I also don't find it important for a guy to be white, but I also think that most times, people are naturally more attracted to people of their own race. I'm pretty sure there have been studies done on the subject. But again, I also have a friend who is white herself, but has never dated a white guy. People are attracted to who they're attracted to, no changing that.

All I ask for is a guy that does something for me personally (I genuinely don't really care what other people think) attraction-wise, and with whom I click. A career that he CARES about would also be nice, but money, ehh...I can make my own and support myself, doesn't matter to me. Intelligence (because I consider myself intelligent), humor (everyone says this, shouldn't it go WITHOUT saying??), and common interests would also be great.

I do have a fairly high self-value without being cocky and I, too, have trouble getting a date, but I, too have been told that I intimidate men (at 4'11", no less :) ).

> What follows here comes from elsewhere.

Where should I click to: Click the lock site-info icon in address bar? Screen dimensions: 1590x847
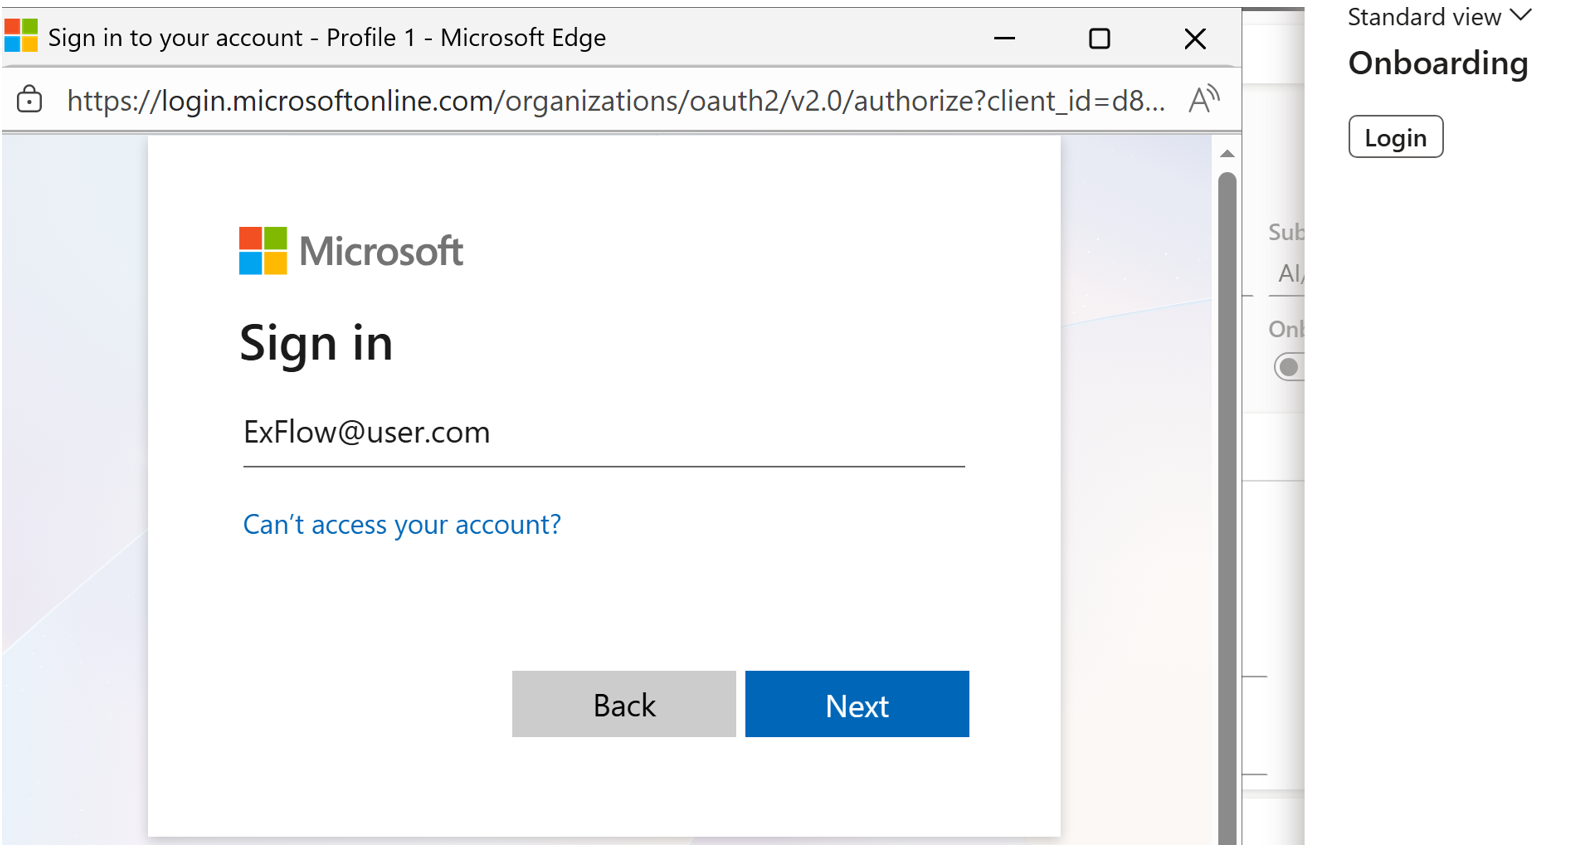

To the OP, nine months being single isn't so bad anyway, I'm sure you'll be fine. :) If you're confident in being a smart, successful, attractive woman, then it's clearly their problem and their loss.

iVillage Member
Registered: 01-26-2006
Fri, 08-10-2007 - 5:00pm
Wow, you could be me. I'm not even going to cut and paste because it's all of it. :) Everything down to the beer, knitting, football, baseball, and pool. :) And of course, people asking me why I'm single. BECAUSE I CAN BE!! :)
iVillage Member
Registered: 08-03-2007
Fri, 08-10-2007 - 7:12pm
About the height thing I am a 5'10 woman who just isn't turned on by men under 6'2 it has nothing to do with being shallow or anything. Just recently went out with a guy 5'10 for a couple of weeks and it felt so not sexy. There's nothing hotter than a tall guy with a great bod and a super amazing personality to go with it I just unfortunately haven't been able to experience that yet and being only 19 still doesn't make it fair lol. I am also way above average looks and still haven't had any luck with finding a boyfriend...all I get are stares and no approaches from whom I want to be approached by it's always the ugly guys that seem less shy and comfortable around me!